LotusLive includes Web conferencing, social networking, messaging and other
tools to help enterprise users work together on projects. IBM hosts LotusLive on
its servers and lets partners deliver the application to their customers over
the Internet.
Yet Salesforce.com has spent the last several months getting cozier with Google
Apps, the SAAS collaboration suite the search giant hosts and pipes over the
Internet to customers in cloud computing fashion.
Last April, Salesforce.com, which delivers SAAS CRM applications to customers, launched Salesforce.com for Google Apps.
This integration lets Salesforce.com customers use Gmail, Google Talk, Google
Calendar, and the Google Docs spreadsheet, presentations and word processing
applications from within the Salesforce.com platform.
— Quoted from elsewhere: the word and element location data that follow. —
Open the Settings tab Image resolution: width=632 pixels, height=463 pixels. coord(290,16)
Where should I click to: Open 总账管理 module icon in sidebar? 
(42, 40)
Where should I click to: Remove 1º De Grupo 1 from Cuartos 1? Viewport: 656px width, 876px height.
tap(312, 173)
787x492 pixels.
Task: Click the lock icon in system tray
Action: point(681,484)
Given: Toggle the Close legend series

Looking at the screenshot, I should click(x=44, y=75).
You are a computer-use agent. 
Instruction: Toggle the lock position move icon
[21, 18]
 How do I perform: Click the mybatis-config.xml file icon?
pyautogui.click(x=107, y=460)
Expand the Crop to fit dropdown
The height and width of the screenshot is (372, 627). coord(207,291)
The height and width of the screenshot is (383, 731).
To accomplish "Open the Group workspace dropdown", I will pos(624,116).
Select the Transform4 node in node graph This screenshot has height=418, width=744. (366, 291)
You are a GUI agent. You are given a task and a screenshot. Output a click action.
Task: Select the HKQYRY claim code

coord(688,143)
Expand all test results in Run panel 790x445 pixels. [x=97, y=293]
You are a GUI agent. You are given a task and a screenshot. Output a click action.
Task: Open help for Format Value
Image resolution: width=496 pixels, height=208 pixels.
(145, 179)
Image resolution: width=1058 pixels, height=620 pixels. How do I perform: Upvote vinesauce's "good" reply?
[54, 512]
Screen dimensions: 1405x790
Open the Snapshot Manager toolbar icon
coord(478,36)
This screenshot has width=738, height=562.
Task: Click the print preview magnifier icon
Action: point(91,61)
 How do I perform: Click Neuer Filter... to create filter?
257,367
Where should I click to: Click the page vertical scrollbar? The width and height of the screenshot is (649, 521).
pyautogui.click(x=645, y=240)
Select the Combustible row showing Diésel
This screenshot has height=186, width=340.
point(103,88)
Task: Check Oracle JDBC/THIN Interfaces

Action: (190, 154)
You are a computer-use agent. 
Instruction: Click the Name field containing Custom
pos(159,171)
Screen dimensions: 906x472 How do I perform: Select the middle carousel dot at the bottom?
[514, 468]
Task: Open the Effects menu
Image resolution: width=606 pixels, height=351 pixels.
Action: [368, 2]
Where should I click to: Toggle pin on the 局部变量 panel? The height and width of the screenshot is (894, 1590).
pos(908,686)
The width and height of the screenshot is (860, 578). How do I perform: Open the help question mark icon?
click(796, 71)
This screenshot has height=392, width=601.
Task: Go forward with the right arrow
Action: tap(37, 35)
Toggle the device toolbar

Plainly, Salesforce.com is supporting competing platforms in Google Apps and
IBM LotusLive.
Noticing this, a Lotusphere attendee asked eWEEK whether or not
Salesforce.com's new agreement with IBM, in which Salesforce.com customers will
be able to leverage IBM's LotusLive tools from their CRM applications to
improve customer interactions, means that the Google-Salesforce.com pact is on
the rocks.
Not so, Adam Gross, vice president of developer marketing at Salesforce.com,
told eWEEK Jan. 22 in a phone interview. Gross said he could understand how the
similarity between the LotusLive suite and Google Apps might lead people to
assume that Salesforce.com was elbowing Google aside for IBM.